The main objectives of TEVAR for chronic type B aortic dissection are to reduce blood flow into the false lumen by means of entry closure and to stabilize the true lumen by fixing the dissection flap. During the late phase, however, enlargement of the residual false lumen distal to the stent graft placement site has also been reported.6,8) Although endovascular therapy for thoracoabdominal aortic lesions has been attempted,5) a standard procedure has yet to be established, and since the present patient was young, thoracoabdominal replacement was performed. With this use of staged treatment, the hope was to reduce the surgical invasiveness of each procedure, decreasing the possibility of complications such as paraplegia.9,10)


One issue in this treatment is the thoracoabdominal proximal anastomosis. There are four options: diect anastomosis to the stent graft alone (Figure 4, upper left);stump formation using the distal end of the stent graft (Figure 4, upper right);stump formation using the native vessel distal to the stent graft (Figure 4, lower left);and double-barreled anastomosis (Figure 4, lower right). Direct anastomosis to the stent graft is a simple procedure, but bleeding from the needle holes and problems with hemostasis from the intercostal arteries of the false lumen can be anticipated (Figure 4, upper left), and stump formation using the distal end of the stent graft provides a more reliable proximal anastomosis9) (Figure 4, upper right). Choosing a proximal anastomosis site at which stump formation is easy for both the true lumen and the false lumen may be also effective, because it will also encourage thrombosis of the false lumen (Figure 4, lower left). In the present case, the preoperative plan had been to form a stump at the distal end of the stent graft, but given the large diameter of the false lumen, the presence of adhesions with the surrounding tissue making it difficult to dissect, and the fact that the tissue was thickened with inflammation and hardened, the intraoperative decision was made that stump formation at this site was infeasible. Stump formation using the thoracic descending aorta in the vicinity of the diaphragm was judged to be possible, and the native vessel was used to form the stump. However, the present patient did develop blood flow into the false lumen via a crack and dSINE, and additional TEVAR was required.

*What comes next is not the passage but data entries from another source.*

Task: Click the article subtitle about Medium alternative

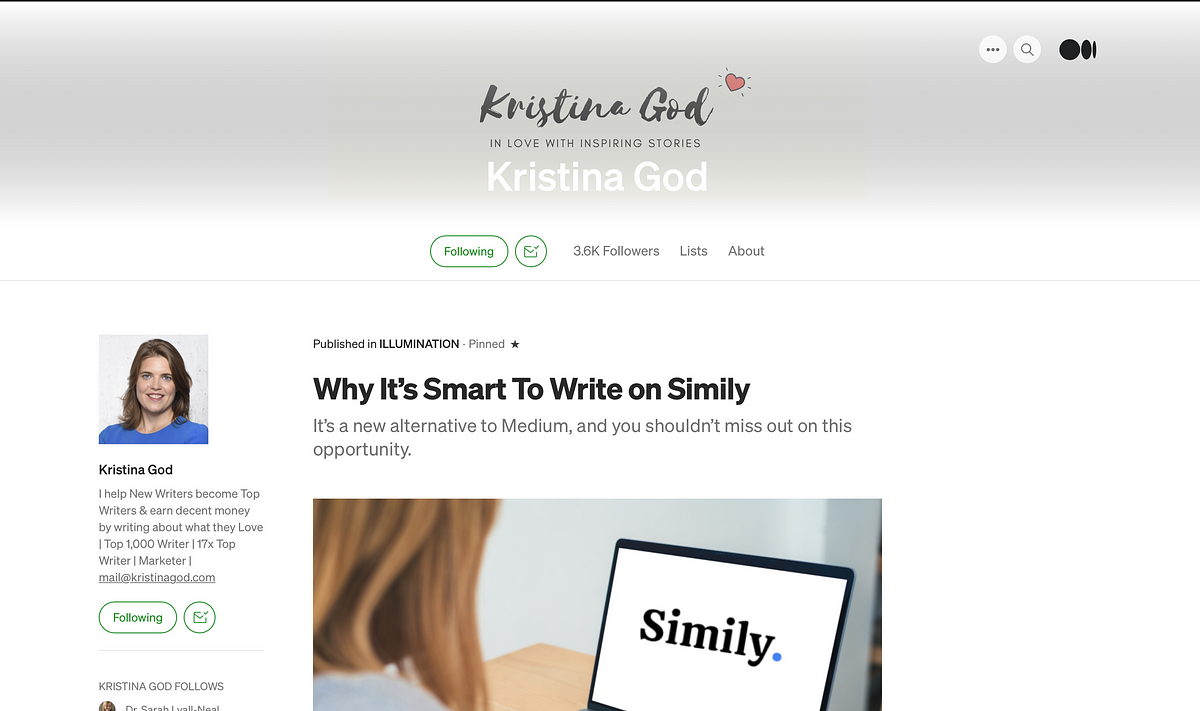Action: [x=582, y=437]
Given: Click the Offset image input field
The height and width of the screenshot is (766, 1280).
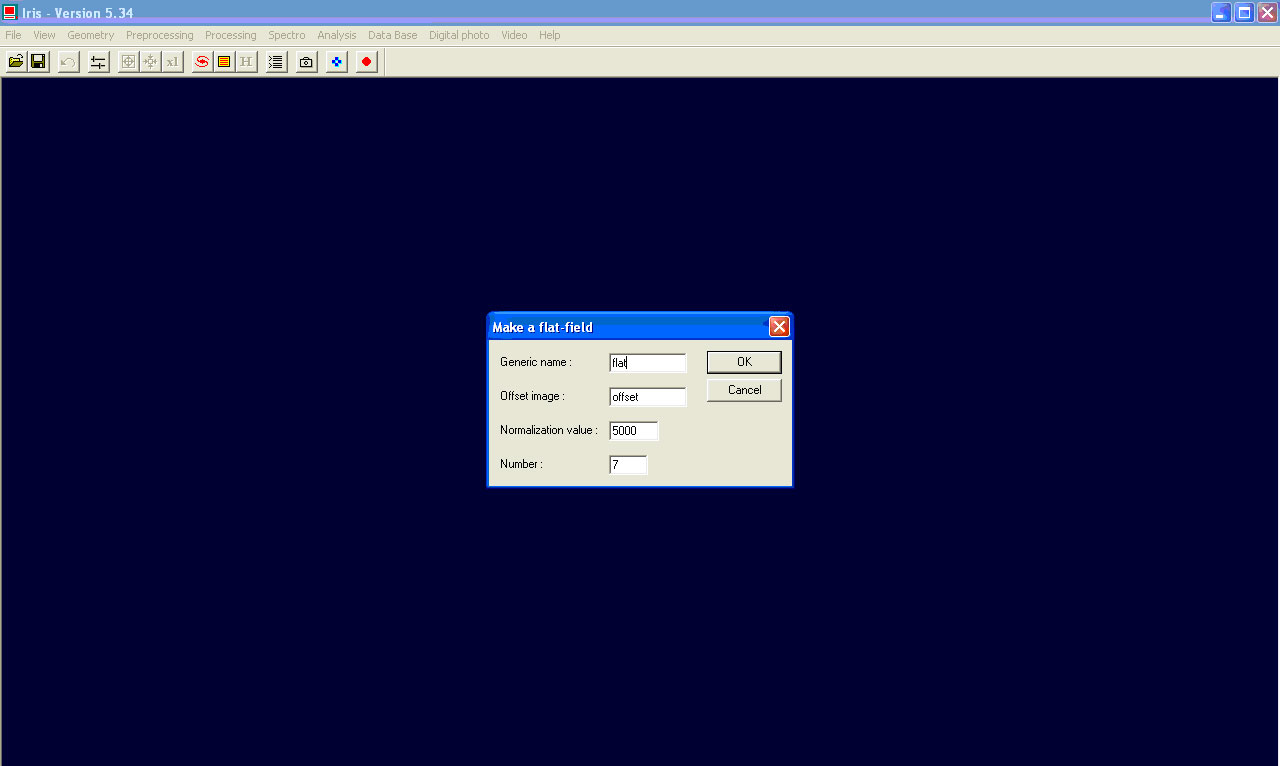Looking at the screenshot, I should click(647, 397).
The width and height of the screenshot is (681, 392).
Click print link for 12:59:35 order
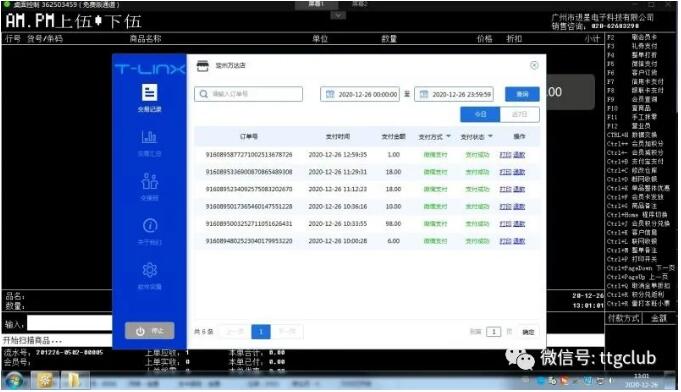click(505, 155)
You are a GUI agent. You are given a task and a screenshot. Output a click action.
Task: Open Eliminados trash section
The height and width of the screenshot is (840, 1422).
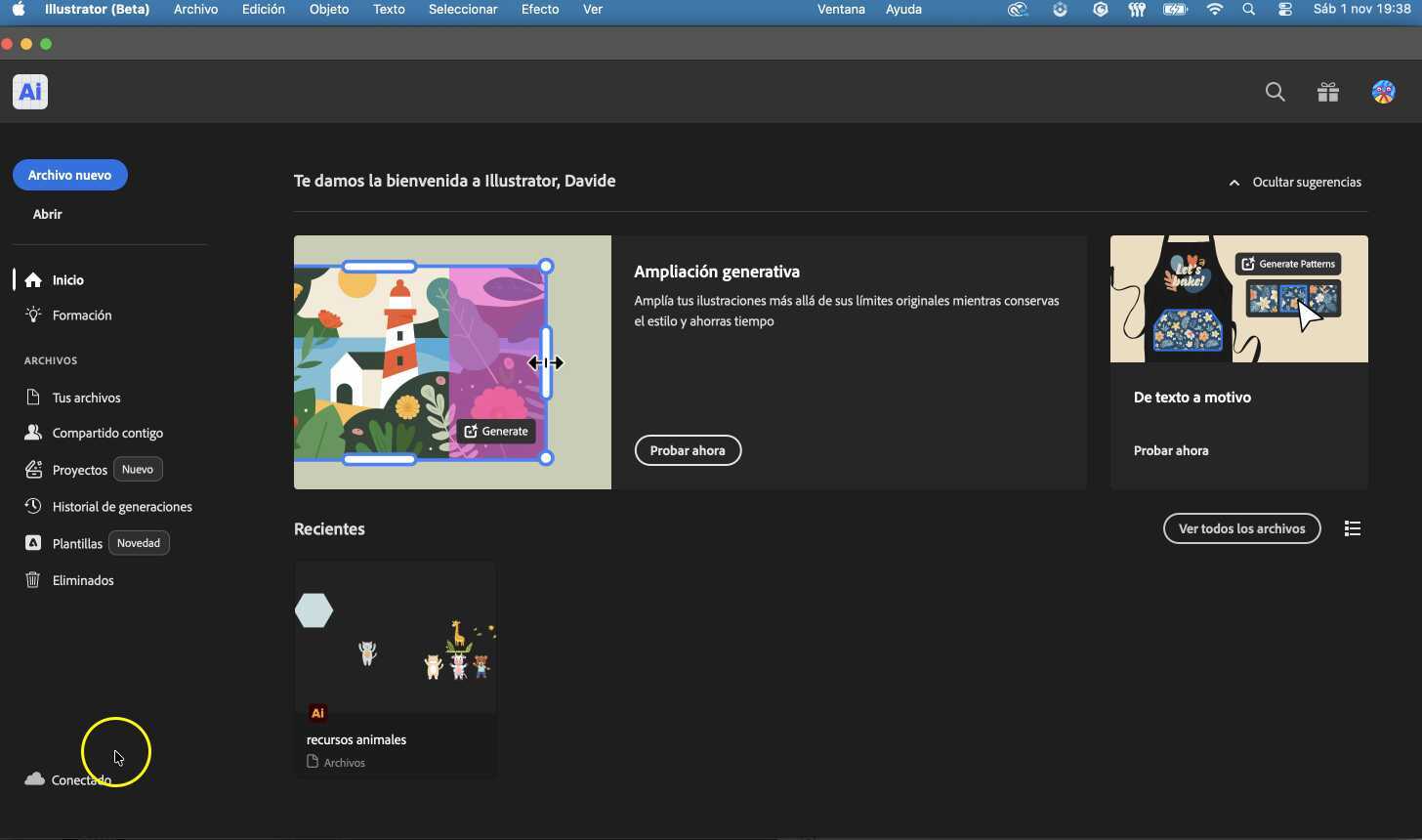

If the true lumen cannot be sutured to a narrower diameter, double-barreled anastomosis formation is another option (Figure 4, lower right). It may be possible to preserve postoperative blood flow into the intercostal arteries that originate from the false lumen, which has the advantage of decreasing the risk of perioperative paraplegia. However, fresh blood flow into the residual false lumen may increase the pressure within the false lumen or cause it to enlarge, and the possibility of additional TEVAR must be kept in mind.10)


Whichever anastomosis method is used, additional treatment with TEVAR is a possibility. Accordingly, consideration of the graft design of the vascular prosthesis in thoracoabdominal aortic replacement so as to ensure a distal landing zone of adequate length for an additional stent graft is equally as important as the choice of proximal anastomosis technique. In our department, we do this so that the distance from the proximal anastomosis of the vascular prosthesis used to replace the thoracoabdominal aorta to the celiac artery bifurcation is 5 cm.


In conclusion, three-stage treatment was conducted to enlarge the residual false lumen in a young patient with chronic type B aortic dissection, which resulted in successful thrombosis of the false lumen. Dividing the treatment into stages may reduce the risk of perioperative complications associated with each procedure, but choices related to the proximal anastomosis in thoracoabdominal vascular prosthesis replacement must be made in accordance with the vascular lesions concerned.



Fig. 4.

The schema of the variation for the proximal anastomosis. Upper left: direct anastomosis to the stent graft alone. Upper right: stump formation using the distal end of the stent graft. Lower left: stump formation using the native vessel distal to the stent graft. Lower right: double-barreled anastomosis.